Humba – Braised Pork Belly. Franco made braised pork belly or "Humba" for us. This slow braised pork belly is coated in a sweet glaze of panocha or palm sugar and given depth of flavor with the addition of soy sauce, salted black beans, and star anise. Humba Bisaya or Bisaya pork adobo is a slow cooker pork belly in one pot.
It starts with a slab of pork belly which is patted dry and seared in hot oil. The seared meat is then braised in a mixture of fermented black beans, soy sauce, garlic, shallots, star anise, cinnamon, palm sugar, oregano and pepper. The meat is slow cooked until tender. You can cook Humba – Braised Pork Belly using 9 ingredients and 3 steps.
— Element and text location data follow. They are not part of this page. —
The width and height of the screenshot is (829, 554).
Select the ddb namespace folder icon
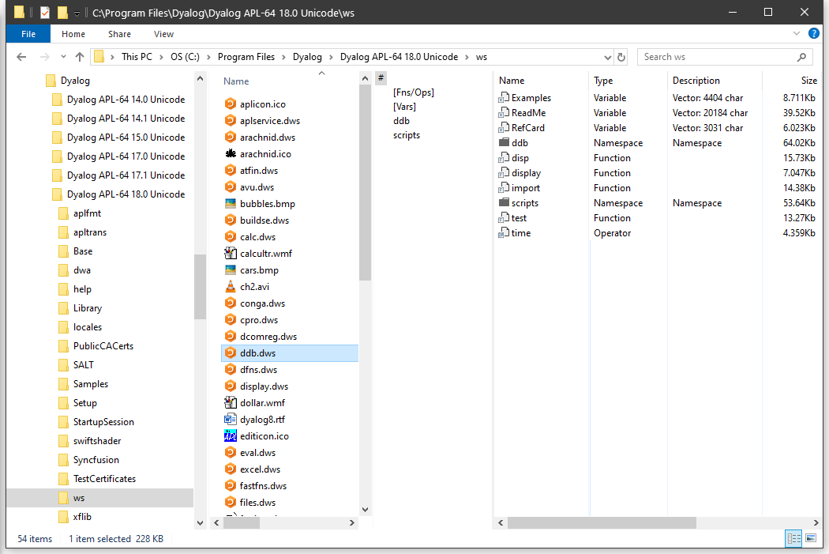(x=504, y=143)
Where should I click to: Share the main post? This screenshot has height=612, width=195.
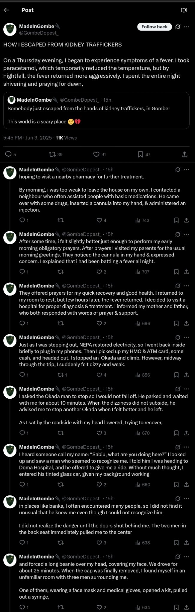tap(185, 154)
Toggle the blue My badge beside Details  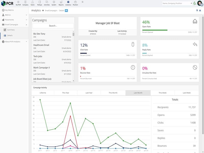pyautogui.click(x=66, y=10)
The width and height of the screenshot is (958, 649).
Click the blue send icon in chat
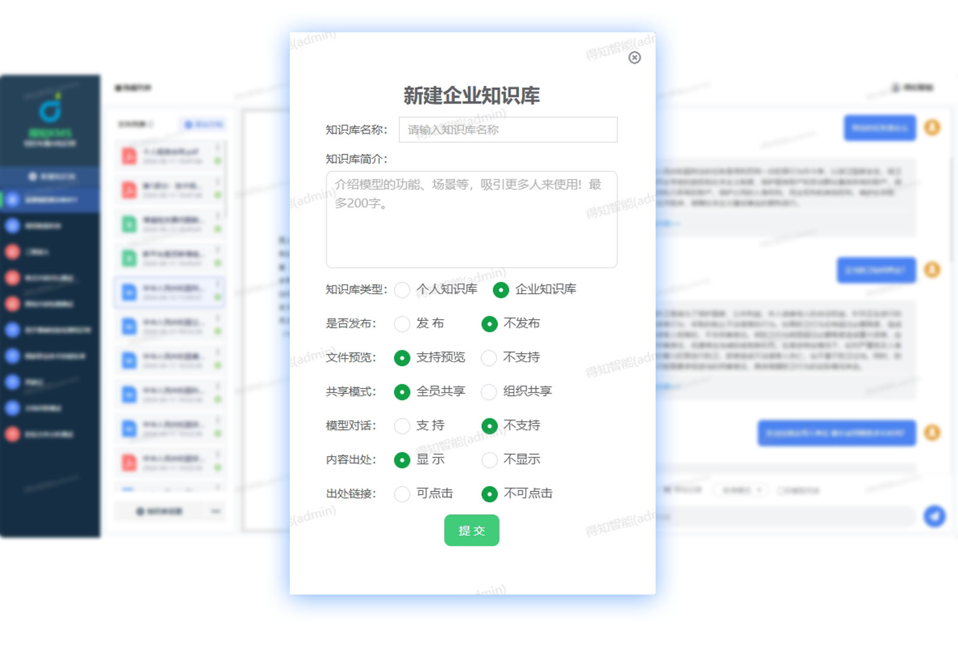[934, 516]
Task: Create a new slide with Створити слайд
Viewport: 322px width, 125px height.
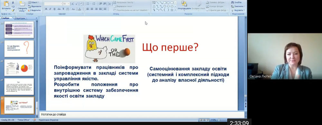Action: (22, 7)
Here is how you cook that.
Ingredients of Humba – Braised Pork Belly
- You need 1 block of tofu in fermented black bean sauce.
- Prepare 4 cloves of garlic.
- It’s 1 of medium onion chopped.
- Prepare 1 tsp of black pepper corn.
- It’s 4 of Bay leaves.
- You need of Pork belly or Pigue.
- Prepare 1/4 cup of brown sugar.
- It’s 1/4 cup of soy sauce.
- It’s 1/8 cup of sugar cane vinegar.
Humba (HOOM-BAA) is a Filipino dish similar to adobo, and popular in central part of the Philippines, particularly among the Visayan speaking people. The difference is the type of meat used which is pork belly, which has skin, fat, and lean portions. Many Filipinos cook humba without rendering the. Try this one: braised pork belly humba.
Humba – Braised Pork Belly instructions
- Blanch the pork belly for 4-5 minutes to remove excess fat and blood foams the wash it with cold water..
- Add the soy sauce, vinegar, peppercorns, sugar, onions, garlic and fermented tofu then slow cook over Low heat the belly in sauce for about an hour and half..
- You may use pressure cooker, which will cook the meat for about 15 minutes, but I prefer the slow cooking under Low heat method for savoury flavour. :).
Humba is a stewed pork dish very much similar to adobo. Although these two dishes remarkably resemble each other in terms of appearance, they differ in taste. Humba is sweet, sour, and salty, and adobo is sour and salty. Yes, that sugar made a difference. Braised Pork belly or HUMBA ( as filipinos call it ) is one of my favorite filipino comfort food.